Janel came over and put an arm around my shoulders. “You okay?”

I gave her a smile I knew was probably far too thin and weak to ever be taken as sincere. “I’ll be fine. He was a friend. This … Oh, this hurts.”

“Yes, that was the whole point,” she said bitterly. “And it’s my fault.”

“Janel, it’s not—”

“Xaltorath didn’t do this to Jarith to hurt you,” Janel whispered. “Don’t pretend otherwise.”1

We both took a moment to stare at the raging demon. Teraeth walked up then and sat down next to me, legs touching. He didn’t say a word. He just wanted me to know he was there. I set my hand on his leg.

I checked to make sure Galen wasn’t in hearing range. “Can he be cured?”

“I was,” Janel said, “but I was much younger when it happened, and I had Relos Var as my own personal mind physicker.” She took a deep breath. “Jarith hasn’t forgotten, you realize. I’ll tell you that right now. Nobody forgets. But Xaltorath has almost certainly locked those memories behind associations so painful Jarith’s mind is refusing to go anywhere near them. You can’t blame a person for not wanting to put their hand in a fire after they’ve been badly—” She paused and blinked. A funny look came over her face as her eyes slowly took in the scene in front of her. She looked around as if she hadn’t realized where we were. “Burned,” Janel finished, so softly I only heard her because I was right there.

“Are you all right?” Teraeth asked her.

She pulled herself up, but her eyes were shiny bright. “Fine. Just—” Janel glanced at me. “I think … I think Vol Karoth’s doing something similar. Separating out the memories too painful for him to face. That’s what the gray spaces are.” A flash of heartbreak seared across her eyes, a low and torturous piece of agony and grief. Whatever she’d just remembered, it had been bad; Jarith halted his tantrum as if Janel had started screaming and stared in her direction.

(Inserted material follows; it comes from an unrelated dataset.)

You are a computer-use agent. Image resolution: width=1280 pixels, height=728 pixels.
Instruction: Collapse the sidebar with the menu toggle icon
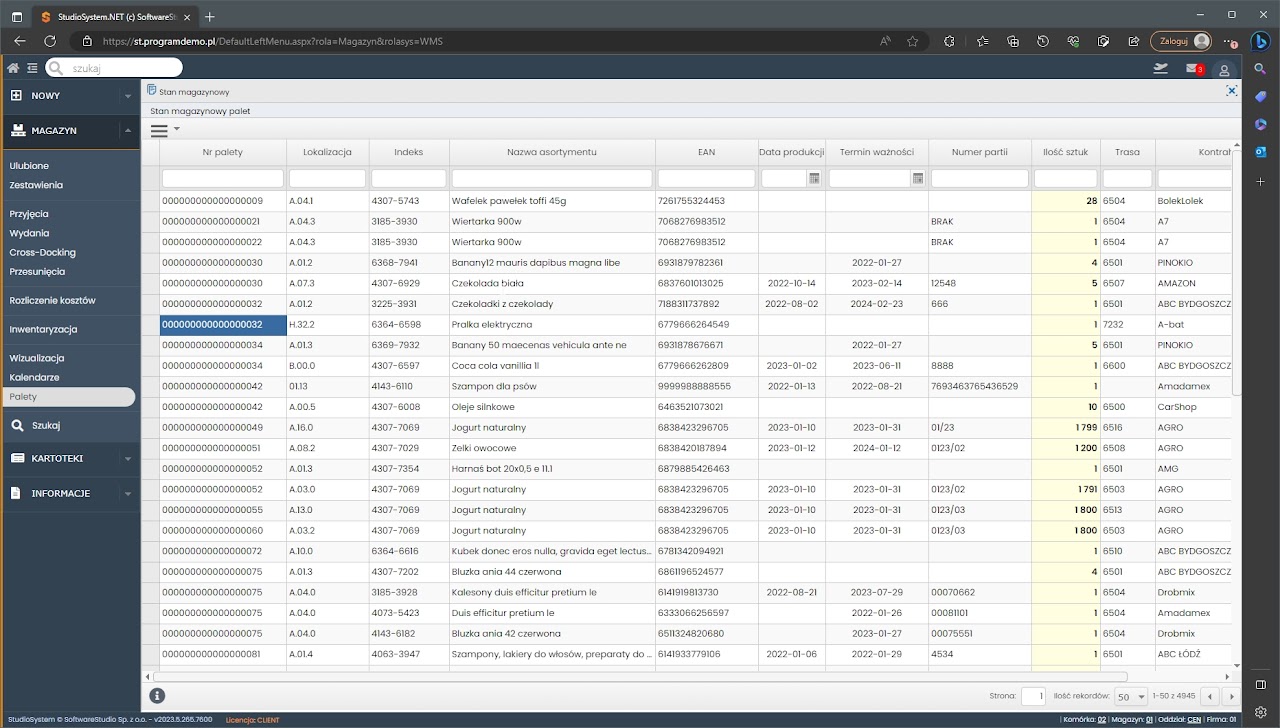point(33,68)
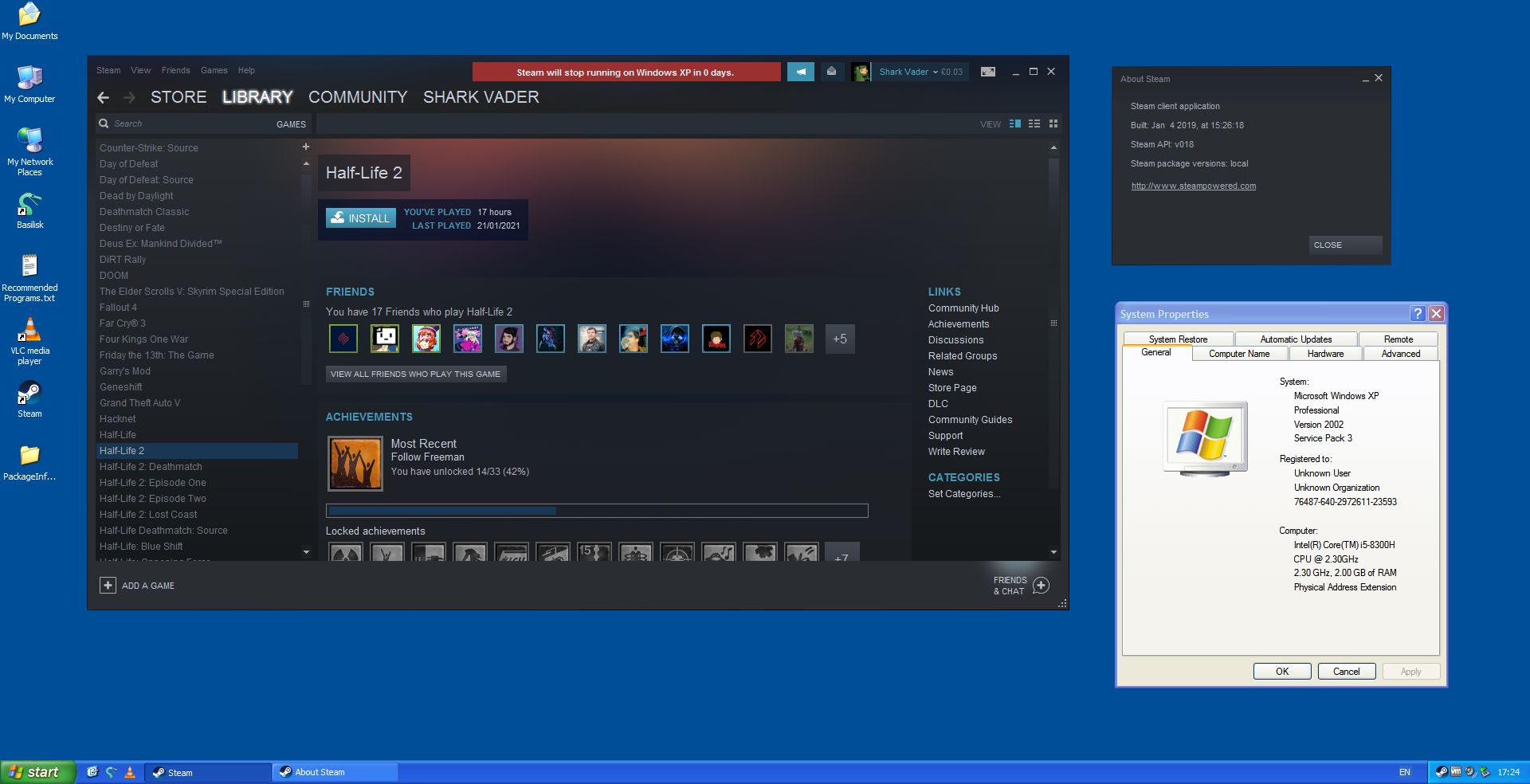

She had to be thinking about C’indrol, about S’arric. It had never really occurred to me how much this must be like … I didn’t know. Being a widow, I supposed, walking through the corpse of your memories of the man you once loved. Still loved.

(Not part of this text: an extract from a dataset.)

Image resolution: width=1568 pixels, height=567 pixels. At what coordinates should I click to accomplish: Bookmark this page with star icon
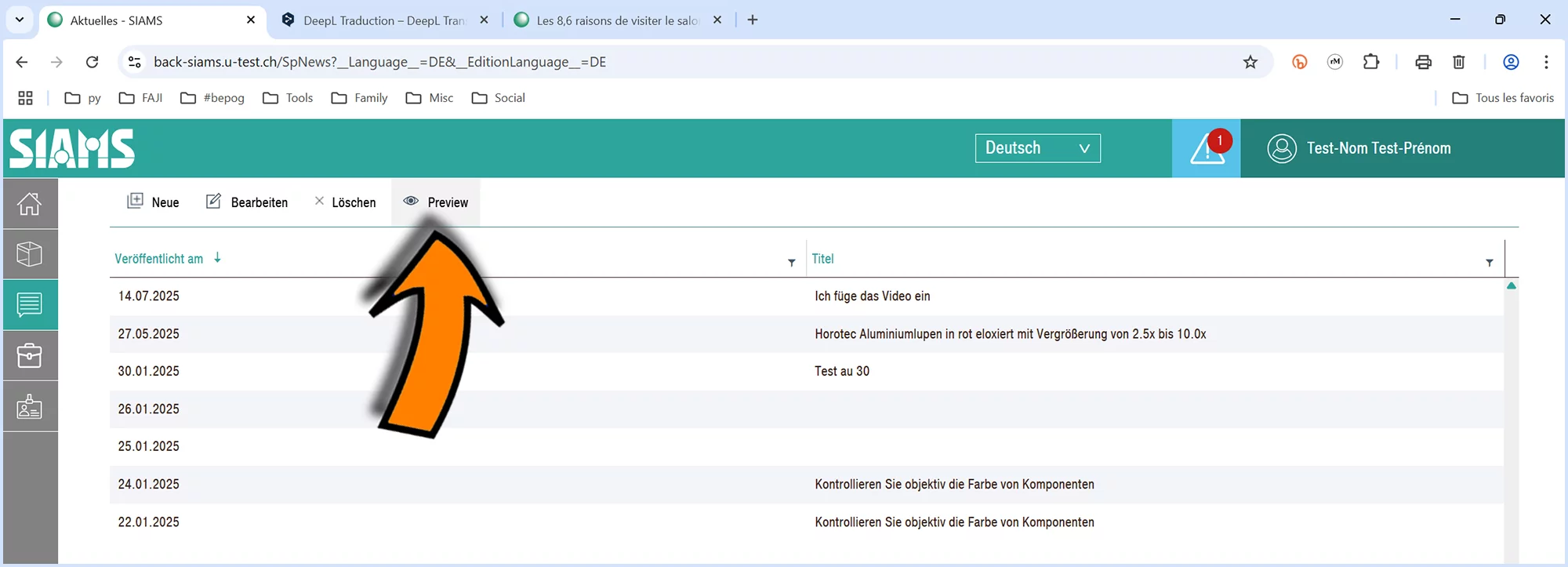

Janel stood, suddenly. “Jarith, enough!” she shouted. “You’ve had your fun. Now it’s time to find your wife.”


“You’ve got to be joking,” Teraeth said.

I exhaled as I took in the scene in front of us. “Yeah,” I said. “Agreed.”

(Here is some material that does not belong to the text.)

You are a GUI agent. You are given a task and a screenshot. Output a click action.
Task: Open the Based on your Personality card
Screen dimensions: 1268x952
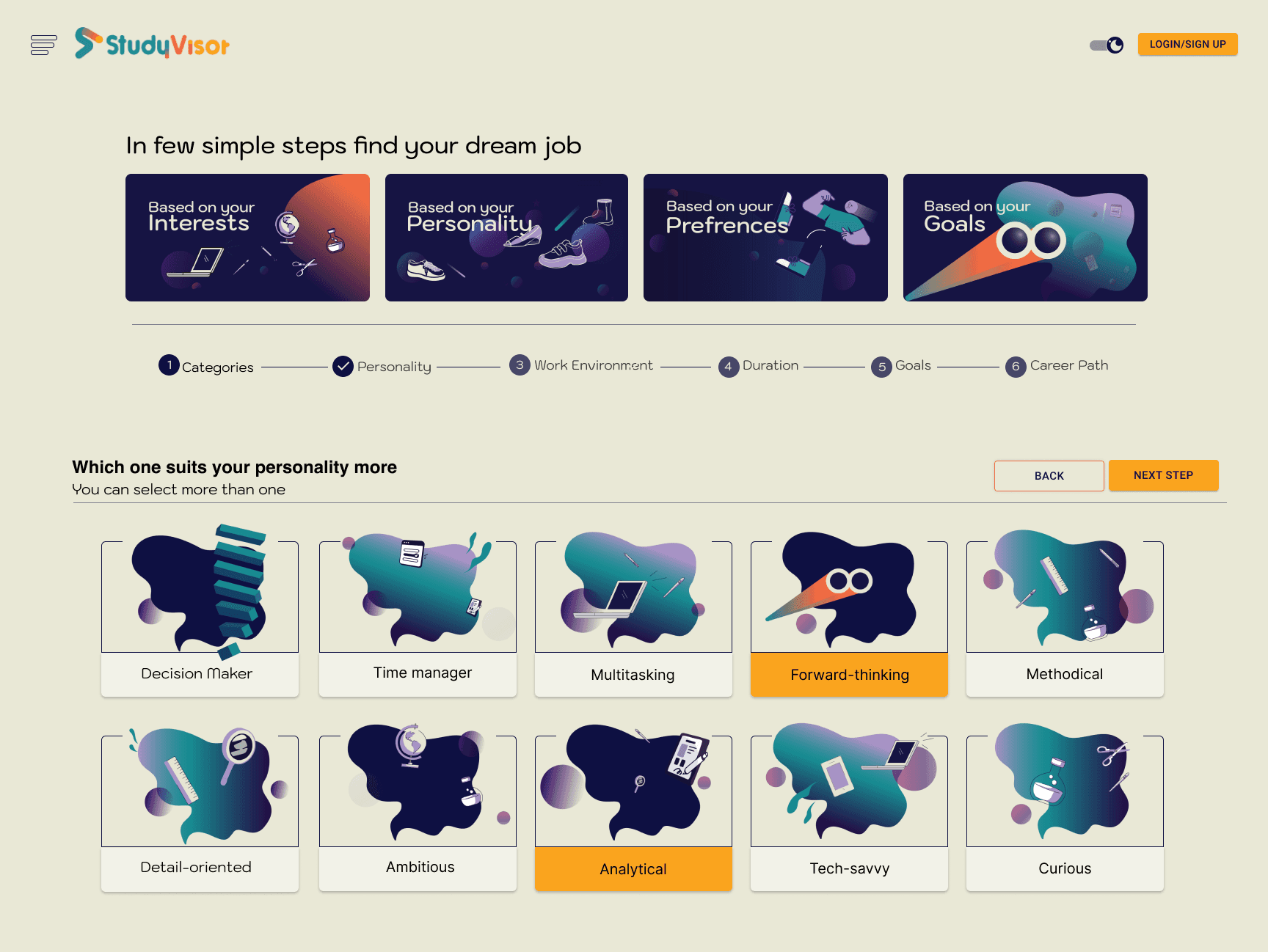click(x=506, y=238)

When Jarith finally located Kalindra, she wasn’t trapped in a dungeon or locked away in a vault or hidden in any of the illusion, trap-filled lairs that we’d become so familiar with.

She was on a roof.

Now the thing to understand was that a lot of these buildings were really tall. I’d always thought the buildings in the Capital were the tallest anywhere, since it wasn’t uncommon for buildings in the city to be five, six stories tall in places. But Karolaen’s buildings? Some of them were easily a dozen stories tall or higher. It was like someone had decided to build on a sky tree but instead of using a tree had just built the structure that tall. I assumed magic and lots of it kept the damn things up.

So this may explain why we didn’t go rushing in, even though it seemed like Kalindra was all by herself, not tied up, and without a single guardian in attendance anywhere.

“What happens if we fall from this height?” Galen asked. “Nothing’s real, right?”

“Nothing’s real, and everything’s real,” Teraeth said. “That’s the problem.”

“That doesn’t even make sense,” Galen growled.

“Belief is important,” Janel said, “so yes, we can die here.”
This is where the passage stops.